Looking back at a scrapbook I wonder how, as young teenagers, we managed this schedule. We were disciplined. George McLure had a reputation for having the personality of a Marine sergeant and not one of us ever missed a bus or were late for a performance.
I hadn’t thought about playing the trumpet or performing at the World’s Fair and Yankee Stadium until last week. A young musician I had met was performing at a café in the Bronxville, New York, train station. His name is Eganam “Ego” Segbefia and he is a trumpet player who got his start busking at the Grand Central Shuttle subway station in 2015. He is originally from Nigeria and found he could connect with the culture in the United States through his music. As he had performed at a dinner I attended and then helped me with providing microphones and speakers for an event I was hosting, I wanted to support him and say thank you by traveling to Bronxville to hear his performance.
His playing, jazz and then tunes we all know and love, is wonderful. I love his sound.
Yet it was the people who were there that surprised me. There were suburban couples, young college students, people who were there to hear Ego specifically. All around people were smiling, talking to one another and just enjoying an evening of feeling good. There was a sense of community among us and it was a very diverse collection of people.
It is only three stops on Metro-North from my station at 125th Street to the Bronxville train station.
It wasn’t a late night or a difficult trip. Riding home I couldn’t help but reflect on the possibility of people living together, side by side and enjoying what it is that brings us together in harmony: music, literature, dance — the arts.
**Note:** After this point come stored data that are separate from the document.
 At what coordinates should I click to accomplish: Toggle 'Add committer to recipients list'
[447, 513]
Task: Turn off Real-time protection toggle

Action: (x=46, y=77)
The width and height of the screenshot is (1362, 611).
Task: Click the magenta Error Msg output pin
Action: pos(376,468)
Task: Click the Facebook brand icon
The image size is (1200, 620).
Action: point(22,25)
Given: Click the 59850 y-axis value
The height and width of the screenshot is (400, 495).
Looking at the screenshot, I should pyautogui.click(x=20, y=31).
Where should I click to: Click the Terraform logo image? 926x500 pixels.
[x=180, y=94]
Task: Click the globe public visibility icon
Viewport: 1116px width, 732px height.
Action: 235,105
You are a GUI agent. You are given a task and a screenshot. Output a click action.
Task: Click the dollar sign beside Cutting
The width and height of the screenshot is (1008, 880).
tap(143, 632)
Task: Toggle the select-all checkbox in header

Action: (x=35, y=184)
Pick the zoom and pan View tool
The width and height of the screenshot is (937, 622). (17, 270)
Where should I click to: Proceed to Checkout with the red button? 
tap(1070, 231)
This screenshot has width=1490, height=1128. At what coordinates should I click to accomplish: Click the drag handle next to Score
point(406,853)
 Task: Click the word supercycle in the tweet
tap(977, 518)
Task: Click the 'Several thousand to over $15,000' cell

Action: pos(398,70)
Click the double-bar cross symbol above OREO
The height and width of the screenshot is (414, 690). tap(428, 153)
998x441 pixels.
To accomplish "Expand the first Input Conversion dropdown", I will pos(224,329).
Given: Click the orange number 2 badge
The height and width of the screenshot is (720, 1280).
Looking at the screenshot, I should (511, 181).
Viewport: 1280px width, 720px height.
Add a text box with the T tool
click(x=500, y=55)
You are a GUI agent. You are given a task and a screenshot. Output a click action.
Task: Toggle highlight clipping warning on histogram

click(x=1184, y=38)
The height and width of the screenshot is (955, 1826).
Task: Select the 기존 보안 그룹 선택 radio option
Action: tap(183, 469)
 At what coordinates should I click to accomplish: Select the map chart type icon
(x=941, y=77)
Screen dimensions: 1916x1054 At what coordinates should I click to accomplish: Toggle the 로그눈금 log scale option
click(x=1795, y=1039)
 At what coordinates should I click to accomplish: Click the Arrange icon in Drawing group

I got by playing the trumpet. I practiced. I loved being in McLure’s Student Band. We had fun traveling together as a tight group of young people under the watchful eye of George, as we called him. There is power and harmony in music. If only.
•••
Elizabeth Howard is the host of the Short Fuse Podcast, found on Spotify, Apple Podcasts or through the Arts Fuse. Her career intersects journalism, marketing, and communications. "Ned O’Gorman: A Glance Back," a book she edited, was published in May 2016. She is the author of "A Day with Bonefish Joe," a children’s book, published by David R. Godine. You can send her a note at eh@elizabethhoward.com.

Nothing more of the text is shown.